On August 5, 1976, the NBA hosted a dispersal draft to select players from the Kentucky Colonels and Spirits of St. Louis, the American Basketball Association (ABA) franchises that were not included in the ABA–NBA merger. (A third ABA team that had survived that league's final season, the Virginia Squires, folded operations a month before those merger talks officially began due to a failed payment to the ABA, meaning their players weren't considered eligible to be included in the dispersal draft.) The eighteen NBA teams and the four ABA teams that joined the NBA, the Denver Nuggets, Indiana Pacers, New York Nets and San Antonio Spurs, were allowed to participate in the draft. The teams selected in reverse order of their win–loss percentage in the previous NBA and ABA seasons. The team that made a selection must pay a certain price for the signing rights to the player, which are set by the league's committee. The money from the draft was used to help the four ABA teams that merged with the NBA to pay off some of their obligations to the two folded ABA franchises, the Colonels and the Spirits. The team that made a selection must assume the player's ABA contract. Players who were not selected would become free agents.

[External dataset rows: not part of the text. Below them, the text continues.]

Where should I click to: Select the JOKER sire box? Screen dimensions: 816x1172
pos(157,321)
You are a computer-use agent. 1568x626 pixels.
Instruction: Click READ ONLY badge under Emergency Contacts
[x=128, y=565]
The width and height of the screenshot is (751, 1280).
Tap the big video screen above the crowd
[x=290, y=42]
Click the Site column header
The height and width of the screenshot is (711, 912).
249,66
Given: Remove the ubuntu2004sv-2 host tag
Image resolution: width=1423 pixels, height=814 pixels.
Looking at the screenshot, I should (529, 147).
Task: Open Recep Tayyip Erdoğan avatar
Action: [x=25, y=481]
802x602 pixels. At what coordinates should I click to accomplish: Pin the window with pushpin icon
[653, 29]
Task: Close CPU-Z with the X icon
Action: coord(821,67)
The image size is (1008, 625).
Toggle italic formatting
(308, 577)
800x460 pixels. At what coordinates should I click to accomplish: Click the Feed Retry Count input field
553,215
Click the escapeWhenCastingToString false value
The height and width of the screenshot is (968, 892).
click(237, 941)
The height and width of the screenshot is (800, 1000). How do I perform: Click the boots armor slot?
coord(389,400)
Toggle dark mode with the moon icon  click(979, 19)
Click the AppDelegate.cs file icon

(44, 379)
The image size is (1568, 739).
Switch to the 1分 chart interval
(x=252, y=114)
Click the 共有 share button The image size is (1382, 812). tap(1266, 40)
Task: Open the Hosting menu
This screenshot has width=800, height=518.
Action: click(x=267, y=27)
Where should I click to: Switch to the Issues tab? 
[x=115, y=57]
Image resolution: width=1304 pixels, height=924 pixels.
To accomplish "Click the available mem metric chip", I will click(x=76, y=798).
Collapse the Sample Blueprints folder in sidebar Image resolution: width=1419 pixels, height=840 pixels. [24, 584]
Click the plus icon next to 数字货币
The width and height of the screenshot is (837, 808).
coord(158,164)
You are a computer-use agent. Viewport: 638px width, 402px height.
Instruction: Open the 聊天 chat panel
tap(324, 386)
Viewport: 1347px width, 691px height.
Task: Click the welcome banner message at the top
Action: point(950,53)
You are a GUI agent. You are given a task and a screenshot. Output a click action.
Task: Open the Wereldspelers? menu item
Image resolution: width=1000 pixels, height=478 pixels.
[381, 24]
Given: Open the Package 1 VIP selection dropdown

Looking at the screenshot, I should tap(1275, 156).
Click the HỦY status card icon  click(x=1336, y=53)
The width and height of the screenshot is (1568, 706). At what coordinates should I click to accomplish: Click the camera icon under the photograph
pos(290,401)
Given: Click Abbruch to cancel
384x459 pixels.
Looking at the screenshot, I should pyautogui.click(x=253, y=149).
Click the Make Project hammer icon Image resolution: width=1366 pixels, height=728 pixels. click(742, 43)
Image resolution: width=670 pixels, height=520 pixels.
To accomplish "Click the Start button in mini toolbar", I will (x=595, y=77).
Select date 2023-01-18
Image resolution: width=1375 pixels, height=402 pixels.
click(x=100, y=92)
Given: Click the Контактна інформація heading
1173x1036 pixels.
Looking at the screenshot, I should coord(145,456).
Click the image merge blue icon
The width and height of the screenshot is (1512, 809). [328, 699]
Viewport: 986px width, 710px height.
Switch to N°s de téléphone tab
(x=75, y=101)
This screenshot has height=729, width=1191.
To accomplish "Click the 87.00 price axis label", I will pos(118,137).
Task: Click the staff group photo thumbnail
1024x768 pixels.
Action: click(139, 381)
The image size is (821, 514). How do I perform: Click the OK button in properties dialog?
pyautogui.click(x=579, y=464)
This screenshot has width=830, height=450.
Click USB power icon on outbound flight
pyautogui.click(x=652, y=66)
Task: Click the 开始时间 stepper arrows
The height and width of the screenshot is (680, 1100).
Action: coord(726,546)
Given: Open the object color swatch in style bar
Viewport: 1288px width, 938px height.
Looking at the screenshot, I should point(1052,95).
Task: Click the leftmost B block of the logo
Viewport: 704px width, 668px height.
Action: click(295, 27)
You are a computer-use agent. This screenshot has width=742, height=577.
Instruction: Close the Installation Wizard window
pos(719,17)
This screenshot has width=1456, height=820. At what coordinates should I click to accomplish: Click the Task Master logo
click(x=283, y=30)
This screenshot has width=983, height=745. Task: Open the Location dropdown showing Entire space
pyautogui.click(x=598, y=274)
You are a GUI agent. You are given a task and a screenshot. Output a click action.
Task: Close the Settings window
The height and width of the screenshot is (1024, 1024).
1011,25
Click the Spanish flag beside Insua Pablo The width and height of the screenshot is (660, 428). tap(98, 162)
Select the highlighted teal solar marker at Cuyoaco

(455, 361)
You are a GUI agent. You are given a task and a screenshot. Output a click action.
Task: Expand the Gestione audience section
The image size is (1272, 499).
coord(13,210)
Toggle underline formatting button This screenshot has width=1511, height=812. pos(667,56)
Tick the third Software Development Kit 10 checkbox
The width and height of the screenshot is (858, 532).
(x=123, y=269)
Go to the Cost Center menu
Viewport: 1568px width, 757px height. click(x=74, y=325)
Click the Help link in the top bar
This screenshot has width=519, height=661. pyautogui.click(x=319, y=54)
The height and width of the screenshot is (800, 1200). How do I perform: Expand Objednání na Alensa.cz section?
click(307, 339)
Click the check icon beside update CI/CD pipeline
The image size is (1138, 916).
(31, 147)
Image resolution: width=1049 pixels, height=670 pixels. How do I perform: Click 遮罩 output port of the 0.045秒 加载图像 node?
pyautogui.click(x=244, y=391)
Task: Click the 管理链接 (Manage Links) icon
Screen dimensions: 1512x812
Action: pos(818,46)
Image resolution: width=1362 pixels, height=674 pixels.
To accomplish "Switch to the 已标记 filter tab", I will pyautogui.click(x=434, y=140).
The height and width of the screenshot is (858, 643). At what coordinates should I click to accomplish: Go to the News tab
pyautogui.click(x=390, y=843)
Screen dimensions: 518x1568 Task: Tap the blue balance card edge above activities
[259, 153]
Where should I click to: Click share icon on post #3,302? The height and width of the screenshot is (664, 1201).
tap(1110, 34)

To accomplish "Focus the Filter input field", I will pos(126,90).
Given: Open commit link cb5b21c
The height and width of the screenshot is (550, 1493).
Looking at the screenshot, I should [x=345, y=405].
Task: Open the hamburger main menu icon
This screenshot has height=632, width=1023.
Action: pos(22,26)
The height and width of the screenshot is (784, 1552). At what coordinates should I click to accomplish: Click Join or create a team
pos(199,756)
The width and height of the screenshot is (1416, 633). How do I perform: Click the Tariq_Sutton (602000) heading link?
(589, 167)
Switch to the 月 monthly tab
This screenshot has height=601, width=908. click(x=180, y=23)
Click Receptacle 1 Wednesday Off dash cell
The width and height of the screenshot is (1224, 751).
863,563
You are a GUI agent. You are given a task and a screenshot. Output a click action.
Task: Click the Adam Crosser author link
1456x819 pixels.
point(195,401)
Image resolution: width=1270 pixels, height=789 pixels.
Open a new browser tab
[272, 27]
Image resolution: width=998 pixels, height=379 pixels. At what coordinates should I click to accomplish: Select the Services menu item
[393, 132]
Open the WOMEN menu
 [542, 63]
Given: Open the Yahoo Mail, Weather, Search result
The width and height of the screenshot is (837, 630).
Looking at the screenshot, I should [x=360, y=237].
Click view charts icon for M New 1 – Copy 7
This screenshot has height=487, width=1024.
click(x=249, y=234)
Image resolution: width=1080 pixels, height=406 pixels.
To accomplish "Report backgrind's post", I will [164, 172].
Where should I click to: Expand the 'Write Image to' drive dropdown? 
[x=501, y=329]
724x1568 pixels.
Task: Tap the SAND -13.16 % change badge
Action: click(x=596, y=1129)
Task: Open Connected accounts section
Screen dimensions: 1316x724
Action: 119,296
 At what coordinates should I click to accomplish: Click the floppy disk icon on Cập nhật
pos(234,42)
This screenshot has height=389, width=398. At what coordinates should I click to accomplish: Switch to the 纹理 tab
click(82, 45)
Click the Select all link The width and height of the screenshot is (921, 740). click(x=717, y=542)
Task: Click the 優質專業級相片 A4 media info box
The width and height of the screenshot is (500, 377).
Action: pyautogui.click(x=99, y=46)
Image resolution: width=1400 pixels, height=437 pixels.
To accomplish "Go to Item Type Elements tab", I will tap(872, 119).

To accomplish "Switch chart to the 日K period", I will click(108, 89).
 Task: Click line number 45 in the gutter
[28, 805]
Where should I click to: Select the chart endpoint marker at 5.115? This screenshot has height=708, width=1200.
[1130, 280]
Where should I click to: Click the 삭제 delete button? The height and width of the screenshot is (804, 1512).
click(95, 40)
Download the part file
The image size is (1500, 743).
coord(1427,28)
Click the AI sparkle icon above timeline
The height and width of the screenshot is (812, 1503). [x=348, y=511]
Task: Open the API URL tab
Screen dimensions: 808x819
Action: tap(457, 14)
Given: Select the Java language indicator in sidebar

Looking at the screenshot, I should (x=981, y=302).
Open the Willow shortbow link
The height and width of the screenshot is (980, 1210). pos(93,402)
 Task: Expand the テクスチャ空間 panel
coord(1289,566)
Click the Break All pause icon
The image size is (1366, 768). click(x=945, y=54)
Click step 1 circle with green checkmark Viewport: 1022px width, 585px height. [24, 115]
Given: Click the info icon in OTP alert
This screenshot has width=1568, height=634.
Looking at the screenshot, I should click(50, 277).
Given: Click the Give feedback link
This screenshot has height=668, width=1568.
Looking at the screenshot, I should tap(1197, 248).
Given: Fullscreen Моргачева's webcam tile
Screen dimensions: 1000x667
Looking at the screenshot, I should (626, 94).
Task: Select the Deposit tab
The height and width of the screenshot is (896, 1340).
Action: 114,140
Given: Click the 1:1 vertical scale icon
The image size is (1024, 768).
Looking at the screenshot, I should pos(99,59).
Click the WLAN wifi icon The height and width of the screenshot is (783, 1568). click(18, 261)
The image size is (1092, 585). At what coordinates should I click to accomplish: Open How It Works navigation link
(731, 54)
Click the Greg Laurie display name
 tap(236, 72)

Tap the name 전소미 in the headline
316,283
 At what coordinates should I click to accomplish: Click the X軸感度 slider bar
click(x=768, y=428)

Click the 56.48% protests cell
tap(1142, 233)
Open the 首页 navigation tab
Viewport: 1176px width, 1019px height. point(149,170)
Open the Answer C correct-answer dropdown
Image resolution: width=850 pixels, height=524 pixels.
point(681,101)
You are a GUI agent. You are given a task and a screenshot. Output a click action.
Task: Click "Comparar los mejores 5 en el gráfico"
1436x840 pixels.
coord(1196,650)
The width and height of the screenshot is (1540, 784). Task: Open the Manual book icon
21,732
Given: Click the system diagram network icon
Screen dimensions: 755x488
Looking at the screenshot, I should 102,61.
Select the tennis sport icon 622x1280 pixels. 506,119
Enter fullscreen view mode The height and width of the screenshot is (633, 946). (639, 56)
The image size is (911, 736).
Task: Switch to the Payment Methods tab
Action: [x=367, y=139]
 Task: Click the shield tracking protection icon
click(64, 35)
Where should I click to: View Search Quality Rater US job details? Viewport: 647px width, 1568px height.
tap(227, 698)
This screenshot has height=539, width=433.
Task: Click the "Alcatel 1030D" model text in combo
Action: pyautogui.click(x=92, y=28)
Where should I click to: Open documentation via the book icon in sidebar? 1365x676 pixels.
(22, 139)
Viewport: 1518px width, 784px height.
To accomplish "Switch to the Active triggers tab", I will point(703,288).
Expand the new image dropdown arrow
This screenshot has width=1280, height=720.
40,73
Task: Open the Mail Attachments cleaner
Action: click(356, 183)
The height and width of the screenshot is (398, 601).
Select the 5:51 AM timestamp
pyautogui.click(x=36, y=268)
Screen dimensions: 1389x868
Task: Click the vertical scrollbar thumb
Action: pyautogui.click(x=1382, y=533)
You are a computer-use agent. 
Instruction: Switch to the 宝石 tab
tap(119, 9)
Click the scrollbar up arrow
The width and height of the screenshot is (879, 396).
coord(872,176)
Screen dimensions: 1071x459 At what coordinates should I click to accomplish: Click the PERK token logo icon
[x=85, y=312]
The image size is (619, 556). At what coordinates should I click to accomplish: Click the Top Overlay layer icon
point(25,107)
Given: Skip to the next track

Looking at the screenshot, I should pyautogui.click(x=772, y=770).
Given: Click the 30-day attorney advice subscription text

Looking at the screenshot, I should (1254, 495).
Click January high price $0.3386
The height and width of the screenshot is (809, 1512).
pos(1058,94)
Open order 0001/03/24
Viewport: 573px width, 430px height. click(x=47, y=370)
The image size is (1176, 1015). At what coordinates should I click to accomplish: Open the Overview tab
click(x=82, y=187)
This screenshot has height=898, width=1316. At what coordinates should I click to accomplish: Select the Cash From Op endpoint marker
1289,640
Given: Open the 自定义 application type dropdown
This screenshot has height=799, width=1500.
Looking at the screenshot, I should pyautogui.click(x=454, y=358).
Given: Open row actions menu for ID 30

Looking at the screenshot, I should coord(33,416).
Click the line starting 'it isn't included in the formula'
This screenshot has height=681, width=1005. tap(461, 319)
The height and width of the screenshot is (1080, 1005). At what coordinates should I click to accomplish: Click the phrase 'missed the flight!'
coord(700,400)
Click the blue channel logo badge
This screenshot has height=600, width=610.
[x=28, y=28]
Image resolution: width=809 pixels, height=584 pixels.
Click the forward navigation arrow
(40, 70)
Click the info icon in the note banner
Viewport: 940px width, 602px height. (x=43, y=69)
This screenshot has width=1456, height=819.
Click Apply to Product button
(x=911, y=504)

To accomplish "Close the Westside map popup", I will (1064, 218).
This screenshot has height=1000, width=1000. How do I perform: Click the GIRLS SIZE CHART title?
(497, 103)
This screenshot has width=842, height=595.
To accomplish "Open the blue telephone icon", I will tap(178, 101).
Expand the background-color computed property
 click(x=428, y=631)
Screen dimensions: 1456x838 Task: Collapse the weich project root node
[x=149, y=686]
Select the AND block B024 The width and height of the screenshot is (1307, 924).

Twenty players from the Colonels and the Spirits were available for the 1976 ABA dispersal draft. Eleven were selected in the first round and the twelfth player was selected in the second round. Eight players were not selected and thus became a free agent. The Chicago Bulls used the first pick to select five-time ABA All-Star Artis Gilmore with a signing price of $1,100,000. The Portland Trail Blazers, who acquired the Atlanta Hawks' second pick, selected Maurice Lucas and Moses Malone with signing price of $300,000 and $350,000 respectively. Marvin Barnes, who was selected fourth by the Detroit Pistons was the second most expensive player in the draft with a signing price of $500,000. Several teams elected to pass their first-round picks and only the Kansas City Kings used the second-round pick. The draft continued until the third round, but no other players were selected.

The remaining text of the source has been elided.